It's learning the meaning of words, and the relationships between them.
Word2vec is definitely an impressive algorithm. But at the end of the day, it's just a tool that cranks out a fine-grained clustering of words based on (a proxy measure for) contextual similarity (or rather: an embedding in a high-dimensional space, which implicitly allows the words to be more easily clustered). And yes, some additive relations between words, when the signal is strong enough.
But to say that it's "learning" the "meaning" of these words is really quite a stretch.
I wonder if anyone has ever run this system on Lewis Carrol's Jabberwocky[1] or even something like Anthony Burgess's A Clockwork Orange, both of which contain a large number of made up words/slang/re-use.
I remember that when I first read A Clockwork Orange, it took me a while but I finally started to understand the meanings of those words/phrases (though I may not have every encountered them before.) It did feel like my brain was re-wiring itself to a new language. It'd be interesting to see how some type of language AI would treat these works.
Word2vec may be crude, but it demonstrates that you can learn non-trivial relationships between words with even such a simple algorithm. What is the meaning of a word, if not the relationship it has to other words?
Gender was just an example. There are lots of semantic information learned by word2vec, and the vectors have shown to be useful in text classification and other uses. It can learn subtle stuff, like the relationship between countries, celebrities, etc. All that information is contained in a few hundred dimensions, which is tiny compared to the neurons in the brain.
I use word2vec a lot, and things like it, and I've always found it overstated to say that it "learns the relationships between things".
You say, as many people do, that the operation "king - man + woman = queen" indicates that it understands that the relation between "king" and "queen" is the relation between "man" and "woman". But there is something much simpler going on.
What you're asking it for, in particular, is to find the vector represented by "king - man + woman", and find the vector Q with the highest dot product with to this synthetic vector, out of a restricted vocabulary.

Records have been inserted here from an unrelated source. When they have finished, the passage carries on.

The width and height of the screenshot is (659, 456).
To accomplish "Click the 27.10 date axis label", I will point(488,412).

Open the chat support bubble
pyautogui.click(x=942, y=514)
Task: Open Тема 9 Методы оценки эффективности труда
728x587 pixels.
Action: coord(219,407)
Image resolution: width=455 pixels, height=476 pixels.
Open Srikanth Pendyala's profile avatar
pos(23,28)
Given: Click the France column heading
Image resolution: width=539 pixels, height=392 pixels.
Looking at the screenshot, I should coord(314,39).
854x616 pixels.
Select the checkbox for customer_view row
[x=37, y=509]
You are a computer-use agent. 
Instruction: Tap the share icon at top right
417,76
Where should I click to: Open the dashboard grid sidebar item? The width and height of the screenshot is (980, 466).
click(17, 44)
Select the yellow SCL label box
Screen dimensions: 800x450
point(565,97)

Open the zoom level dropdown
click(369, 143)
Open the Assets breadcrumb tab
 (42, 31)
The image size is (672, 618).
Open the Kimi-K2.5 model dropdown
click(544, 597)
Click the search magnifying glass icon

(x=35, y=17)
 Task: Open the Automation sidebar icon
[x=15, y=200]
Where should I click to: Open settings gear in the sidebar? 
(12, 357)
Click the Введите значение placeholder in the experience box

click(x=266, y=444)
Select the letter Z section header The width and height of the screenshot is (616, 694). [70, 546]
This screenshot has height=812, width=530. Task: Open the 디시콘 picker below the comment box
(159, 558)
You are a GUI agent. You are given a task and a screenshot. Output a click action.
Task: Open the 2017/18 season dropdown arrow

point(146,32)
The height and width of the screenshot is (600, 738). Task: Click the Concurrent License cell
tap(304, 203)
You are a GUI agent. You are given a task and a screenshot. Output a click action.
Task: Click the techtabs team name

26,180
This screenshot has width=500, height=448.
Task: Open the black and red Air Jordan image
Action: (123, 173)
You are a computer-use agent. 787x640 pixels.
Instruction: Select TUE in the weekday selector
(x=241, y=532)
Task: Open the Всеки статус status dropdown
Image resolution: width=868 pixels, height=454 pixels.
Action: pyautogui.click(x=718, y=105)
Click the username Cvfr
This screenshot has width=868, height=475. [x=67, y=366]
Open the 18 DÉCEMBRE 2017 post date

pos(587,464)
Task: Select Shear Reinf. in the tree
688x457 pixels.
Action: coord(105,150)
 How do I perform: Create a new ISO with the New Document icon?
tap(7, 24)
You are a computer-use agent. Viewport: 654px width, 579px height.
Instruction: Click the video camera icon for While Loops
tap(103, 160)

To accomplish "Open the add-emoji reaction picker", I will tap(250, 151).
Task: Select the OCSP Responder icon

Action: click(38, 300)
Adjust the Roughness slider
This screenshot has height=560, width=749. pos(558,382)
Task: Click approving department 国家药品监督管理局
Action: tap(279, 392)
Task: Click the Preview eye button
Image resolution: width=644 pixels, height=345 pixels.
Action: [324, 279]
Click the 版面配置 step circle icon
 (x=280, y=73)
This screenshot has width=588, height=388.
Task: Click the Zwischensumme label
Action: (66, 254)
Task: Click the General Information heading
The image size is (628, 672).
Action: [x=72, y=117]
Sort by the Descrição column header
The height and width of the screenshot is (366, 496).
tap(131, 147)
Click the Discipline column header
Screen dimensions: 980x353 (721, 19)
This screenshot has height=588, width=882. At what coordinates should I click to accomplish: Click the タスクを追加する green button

The dot product is distributive, so distribute it: you want to find the maximum value of (king * Q) - (man * Q) + (woman * Q).
So you want to find a vector that is like "king" and "woman", and not like "man", and is part of the extremely limited vocabulary that you use for the traditional word2vec analogy evaluation, but not one of the three words you used in the question. (All of these constraints are relevant.) Big surprise, the word that fits the bill is "queen".
(I am not the first to do this analysis, but I've heard it from enough people that I don't know who to credit.)
It's cool that you can use sums of similarities between words to get the right answer to some selected analogy problems. Really, it is. It's a great thing to show to people who wouldn't otherwise understand why we care so much about similarities between words.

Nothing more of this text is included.